Slimane Ben Slimane received his B.Sc. degree in electrical engineering from the University of Quebec at Trois-Rivieres, Canada, in 1985, and his M.Sc. and the Ph.D. degrees, both from Concordia University, Montreal, Canada, in 1988 and 1993, respectively. During the period 1993–1995, he worked as a research associate and part-time instructor at Concordia University. He is currently an associate professor in the Radio Communication Systems group, department of Communication Systems (COS), the Royal Institute of Technology (KTH), Stockholm, Sweden.
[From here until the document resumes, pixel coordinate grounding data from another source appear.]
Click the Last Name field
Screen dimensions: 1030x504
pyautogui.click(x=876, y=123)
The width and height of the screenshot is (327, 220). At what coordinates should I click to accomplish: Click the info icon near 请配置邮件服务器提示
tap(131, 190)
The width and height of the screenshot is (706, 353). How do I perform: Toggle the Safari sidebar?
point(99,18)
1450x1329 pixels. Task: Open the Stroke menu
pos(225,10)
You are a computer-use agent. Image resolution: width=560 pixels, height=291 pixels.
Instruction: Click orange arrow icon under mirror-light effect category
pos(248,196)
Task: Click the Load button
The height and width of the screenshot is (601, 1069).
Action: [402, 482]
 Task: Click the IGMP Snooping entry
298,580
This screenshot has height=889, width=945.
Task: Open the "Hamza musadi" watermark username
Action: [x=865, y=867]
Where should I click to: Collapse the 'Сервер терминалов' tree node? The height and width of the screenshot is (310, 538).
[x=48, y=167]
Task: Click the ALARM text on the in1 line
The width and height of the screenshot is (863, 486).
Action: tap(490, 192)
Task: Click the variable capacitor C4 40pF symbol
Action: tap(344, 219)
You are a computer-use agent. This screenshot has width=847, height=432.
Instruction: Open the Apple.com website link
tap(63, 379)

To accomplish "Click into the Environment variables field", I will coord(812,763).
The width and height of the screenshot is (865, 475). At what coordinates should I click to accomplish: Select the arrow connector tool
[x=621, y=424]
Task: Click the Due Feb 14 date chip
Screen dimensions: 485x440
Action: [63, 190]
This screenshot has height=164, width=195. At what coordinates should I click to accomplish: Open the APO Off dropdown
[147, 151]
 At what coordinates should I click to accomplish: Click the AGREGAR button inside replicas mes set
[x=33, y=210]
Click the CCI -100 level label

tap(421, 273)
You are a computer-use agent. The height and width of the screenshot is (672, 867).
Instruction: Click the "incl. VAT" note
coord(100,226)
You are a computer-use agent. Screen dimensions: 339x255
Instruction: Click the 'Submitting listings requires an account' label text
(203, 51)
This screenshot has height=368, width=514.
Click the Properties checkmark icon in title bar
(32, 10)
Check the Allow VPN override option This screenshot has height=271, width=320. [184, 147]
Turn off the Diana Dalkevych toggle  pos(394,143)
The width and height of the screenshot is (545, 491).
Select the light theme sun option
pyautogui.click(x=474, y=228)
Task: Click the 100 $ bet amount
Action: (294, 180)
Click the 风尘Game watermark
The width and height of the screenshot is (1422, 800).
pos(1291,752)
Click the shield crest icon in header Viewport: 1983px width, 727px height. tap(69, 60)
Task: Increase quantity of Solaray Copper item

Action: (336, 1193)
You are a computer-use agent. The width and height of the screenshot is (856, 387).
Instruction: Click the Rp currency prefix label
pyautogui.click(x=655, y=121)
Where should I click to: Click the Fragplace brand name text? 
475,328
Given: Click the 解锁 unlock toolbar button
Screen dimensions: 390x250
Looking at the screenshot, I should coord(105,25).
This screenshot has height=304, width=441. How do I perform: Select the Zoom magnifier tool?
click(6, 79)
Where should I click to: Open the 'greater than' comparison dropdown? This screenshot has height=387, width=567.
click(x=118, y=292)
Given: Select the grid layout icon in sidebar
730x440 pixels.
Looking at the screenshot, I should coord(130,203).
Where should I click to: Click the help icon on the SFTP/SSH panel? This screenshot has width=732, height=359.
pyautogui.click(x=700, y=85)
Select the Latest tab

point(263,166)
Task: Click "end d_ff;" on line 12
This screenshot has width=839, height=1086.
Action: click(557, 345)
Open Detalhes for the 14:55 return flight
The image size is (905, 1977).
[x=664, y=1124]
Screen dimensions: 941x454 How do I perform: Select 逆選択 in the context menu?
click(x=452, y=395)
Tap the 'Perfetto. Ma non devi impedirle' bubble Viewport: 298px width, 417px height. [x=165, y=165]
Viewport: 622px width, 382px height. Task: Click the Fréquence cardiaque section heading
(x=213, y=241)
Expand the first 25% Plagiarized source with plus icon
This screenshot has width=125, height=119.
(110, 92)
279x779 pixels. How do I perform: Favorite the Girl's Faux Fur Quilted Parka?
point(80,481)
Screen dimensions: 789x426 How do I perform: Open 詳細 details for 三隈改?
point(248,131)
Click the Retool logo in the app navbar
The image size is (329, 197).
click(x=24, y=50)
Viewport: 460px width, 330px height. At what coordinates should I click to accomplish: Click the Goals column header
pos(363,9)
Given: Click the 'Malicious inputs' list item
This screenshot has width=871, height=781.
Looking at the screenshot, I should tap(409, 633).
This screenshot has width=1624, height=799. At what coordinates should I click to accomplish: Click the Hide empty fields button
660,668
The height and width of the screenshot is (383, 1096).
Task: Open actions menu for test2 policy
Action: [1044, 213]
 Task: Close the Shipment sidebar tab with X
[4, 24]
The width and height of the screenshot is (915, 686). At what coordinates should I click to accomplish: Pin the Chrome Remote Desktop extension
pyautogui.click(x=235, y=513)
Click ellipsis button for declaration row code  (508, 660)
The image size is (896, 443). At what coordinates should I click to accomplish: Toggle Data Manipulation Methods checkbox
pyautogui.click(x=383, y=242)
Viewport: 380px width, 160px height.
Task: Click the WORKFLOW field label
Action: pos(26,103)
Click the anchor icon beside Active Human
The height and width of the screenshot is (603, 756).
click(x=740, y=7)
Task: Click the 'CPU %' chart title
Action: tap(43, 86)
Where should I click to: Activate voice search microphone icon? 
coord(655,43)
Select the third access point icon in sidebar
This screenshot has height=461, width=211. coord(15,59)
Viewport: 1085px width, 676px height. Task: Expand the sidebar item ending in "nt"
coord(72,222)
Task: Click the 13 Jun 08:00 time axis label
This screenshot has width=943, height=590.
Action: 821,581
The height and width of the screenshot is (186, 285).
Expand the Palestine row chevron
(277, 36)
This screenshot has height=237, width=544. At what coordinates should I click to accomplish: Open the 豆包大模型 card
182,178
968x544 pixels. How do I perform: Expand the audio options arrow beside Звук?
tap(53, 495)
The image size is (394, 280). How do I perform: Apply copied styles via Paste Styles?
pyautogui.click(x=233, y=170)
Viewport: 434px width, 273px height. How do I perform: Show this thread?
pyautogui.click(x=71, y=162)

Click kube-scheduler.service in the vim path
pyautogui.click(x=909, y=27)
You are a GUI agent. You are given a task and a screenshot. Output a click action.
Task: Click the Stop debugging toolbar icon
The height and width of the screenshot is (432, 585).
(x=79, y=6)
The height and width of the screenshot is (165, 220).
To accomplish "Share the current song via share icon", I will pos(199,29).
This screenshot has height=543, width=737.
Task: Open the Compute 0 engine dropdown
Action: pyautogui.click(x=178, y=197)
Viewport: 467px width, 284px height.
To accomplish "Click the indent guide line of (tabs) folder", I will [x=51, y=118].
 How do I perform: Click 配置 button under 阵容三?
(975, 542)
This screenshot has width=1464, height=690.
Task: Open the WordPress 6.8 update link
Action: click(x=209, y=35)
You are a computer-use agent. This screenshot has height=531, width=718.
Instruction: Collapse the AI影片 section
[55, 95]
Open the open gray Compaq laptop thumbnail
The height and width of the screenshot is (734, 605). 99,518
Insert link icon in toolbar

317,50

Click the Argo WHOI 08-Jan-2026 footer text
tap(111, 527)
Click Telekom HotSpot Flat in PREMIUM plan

His research interest is in the area of wireless communications, with special emphasis on digital communication techniques for fading channels, error control coding, cooperative communications, spread spectrum communications, and multi-carrier transmission techniques.

Afif Osseiran received his B.Sc. in Electrical and Electronics from Université de Rennes I, France, in 1995, his DEA (B.Sc.E.E) degree in Electrical Engineering from Université de Rennes I and INSA Rennes in 1997, and his M.A.Sc. degree in Electrical and Communication Engineering from École Polytechnique de Montreal, Canada, in 1999. In 2006, he successfully defended his Ph.D. Thesis at the Royal Institute of Technology (KTH), Stockholm, Sweden. Since 1999, he has been with Ericsson, Sweden. In 2004, he joined the European project WINNER as one of Ericsson’s representatives. During 2006 and 2007 he led the spatial temporal processing (i.e. MIMO) task in WINNER. From April 2008 to June 2010, he was the technical manager of the Eureka Celtic project WINNER+. His research interests include many aspects of wireless communications, with a special emphasis on advanced antenna systems, on relaying, on radio resource management, network coding, and cooperative communications. Dr Osseiran is listed in the Who’s Who in the World, and the Who’s Who in Science & Engineering. Dr Osseiran has published over 50 technical papers in international journals and conferences. He has co-authored two books on IMT-Advanced: ‘‘Radio Technologies and Concepts for IMT-Advanced’’ and ‘‘Mobile and Wireless Communications for IMT-Advanced and Beyond’’, published in 2009 and 2011, respectively, by John Wiley & Sons. He is a senior member of IEEE.